Comparison of intraocular lens computations using a neural network versus the Holladay formula

Abstract

Purpose: To compare the accuracy of intraocular lens (IOL) calculations using Holladay personalized calculations and a new method of trained neural networks. Setting: A private ophthalmic practice. Methods: We developed and trained a neural network to predict IOL powers using a personalized Holladay program and clinical data from 200 consecutive cases of one surgeon's results with one IOL. Clinical data included preoperative axial length, both keratometry values, anterior chamber depth, and human lens thickness. The neural network was trained to produce the actual postoperative refractive error, and the Holladay surgeon factor was continuously refined using the same results. After the network was successfully trained against the clinical data, it was used to compute IOL power in a double-masked study.

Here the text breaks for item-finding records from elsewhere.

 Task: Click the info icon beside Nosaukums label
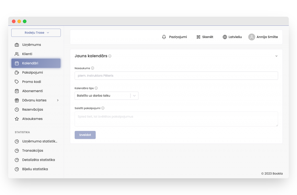(x=93, y=68)
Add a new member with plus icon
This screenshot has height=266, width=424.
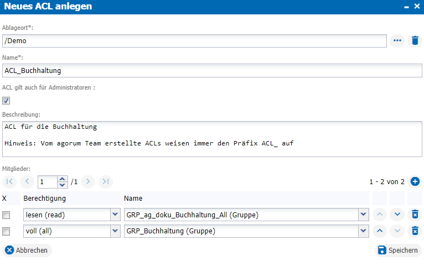(415, 181)
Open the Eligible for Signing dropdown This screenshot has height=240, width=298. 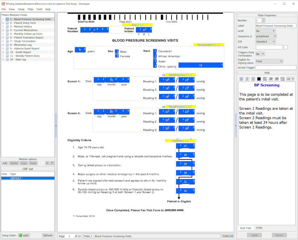269,61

Ninety-five patients were randomized between the Holladay personalized calculation and the neural network computation. There were no significant differences in age or preoperative refractive errors between the two groups. Manifest refractions were obtained during the masked period at least 6 weeks after surgery. Results: Mean postoperative error from predicted refraction was +0.271 diopters (D) for the neural network group and −0.217 D for the Holladay personal group. Mean absolute error from predicted refraction was +0.63 D for the neural network group and +0.93 D for the Holladay personal group. There was a significant difference in postoperative refractive errors and mean absolute error between the two groups (P < .022; nonparametric Mann-Whitney test). An error of less than ±0.75 D was obtained by 72.5% of the neural network group and 50.0% of the Holladay group. Conclusions: The neural network prediction formula can improve IOL implantation calculations by tightening the variance of errors.